Exercise prompt: The records that follow must be reproduced in full, exactly as written.

The data: Begin

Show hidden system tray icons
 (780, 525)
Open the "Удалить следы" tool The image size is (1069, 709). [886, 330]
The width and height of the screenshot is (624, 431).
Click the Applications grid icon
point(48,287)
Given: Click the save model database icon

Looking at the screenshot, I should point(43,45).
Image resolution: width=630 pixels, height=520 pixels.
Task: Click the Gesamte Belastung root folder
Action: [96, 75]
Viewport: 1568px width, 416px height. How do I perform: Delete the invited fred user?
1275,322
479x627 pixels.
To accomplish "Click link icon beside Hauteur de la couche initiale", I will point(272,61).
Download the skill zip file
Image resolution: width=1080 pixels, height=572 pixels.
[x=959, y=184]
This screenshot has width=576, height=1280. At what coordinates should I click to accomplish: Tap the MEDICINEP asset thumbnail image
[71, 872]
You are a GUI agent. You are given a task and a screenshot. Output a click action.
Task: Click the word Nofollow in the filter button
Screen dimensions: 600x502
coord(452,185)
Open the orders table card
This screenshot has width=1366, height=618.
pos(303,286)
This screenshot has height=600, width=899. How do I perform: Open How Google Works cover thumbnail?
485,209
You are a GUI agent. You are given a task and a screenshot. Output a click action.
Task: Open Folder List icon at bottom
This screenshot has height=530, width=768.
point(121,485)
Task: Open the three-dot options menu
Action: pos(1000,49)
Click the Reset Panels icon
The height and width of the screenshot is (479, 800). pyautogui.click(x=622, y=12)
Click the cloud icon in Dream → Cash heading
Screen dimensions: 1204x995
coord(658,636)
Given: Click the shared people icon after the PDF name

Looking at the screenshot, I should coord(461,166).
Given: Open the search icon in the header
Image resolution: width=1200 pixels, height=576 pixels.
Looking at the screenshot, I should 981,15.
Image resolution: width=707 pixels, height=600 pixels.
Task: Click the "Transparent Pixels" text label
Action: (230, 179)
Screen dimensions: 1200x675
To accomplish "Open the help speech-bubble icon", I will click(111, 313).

The data: End

Answer section:
Show hidden system tray icons
 (780, 525)
Open the "Удалить следы" tool The image size is (1069, 709). [886, 330]
The width and height of the screenshot is (624, 431).
Click the Applications grid icon
point(48,287)
Given: Click the save model database icon

Looking at the screenshot, I should point(43,45).
Image resolution: width=630 pixels, height=520 pixels.
Task: Click the Gesamte Belastung root folder
Action: [96, 75]
Viewport: 1568px width, 416px height. How do I perform: Delete the invited fred user?
1275,322
479x627 pixels.
To accomplish "Click link icon beside Hauteur de la couche initiale", I will point(272,61).
Download the skill zip file
Image resolution: width=1080 pixels, height=572 pixels.
[x=959, y=184]
This screenshot has width=576, height=1280. At what coordinates should I click to accomplish: Tap the MEDICINEP asset thumbnail image
[71, 872]
You are a GUI agent. You are given a task and a screenshot. Output a click action.
Task: Click the word Nofollow in the filter button
Screen dimensions: 600x502
coord(452,185)
Open the orders table card
This screenshot has width=1366, height=618.
pos(303,286)
This screenshot has height=600, width=899. How do I perform: Open How Google Works cover thumbnail?
485,209
You are a GUI agent. You are given a task and a screenshot. Output a click action.
Task: Open Folder List icon at bottom
This screenshot has height=530, width=768.
point(121,485)
Task: Open the three-dot options menu
Action: pos(1000,49)
Click the Reset Panels icon
The height and width of the screenshot is (479, 800). pyautogui.click(x=622, y=12)
Click the cloud icon in Dream → Cash heading
Screen dimensions: 1204x995
coord(658,636)
Given: Click the shared people icon after the PDF name

Looking at the screenshot, I should coord(461,166).
Given: Open the search icon in the header
Image resolution: width=1200 pixels, height=576 pixels.
Looking at the screenshot, I should 981,15.
Image resolution: width=707 pixels, height=600 pixels.
Task: Click the "Transparent Pixels" text label
Action: (230, 179)
Screen dimensions: 1200x675
To accomplish "Open the help speech-bubble icon", I will click(111, 313).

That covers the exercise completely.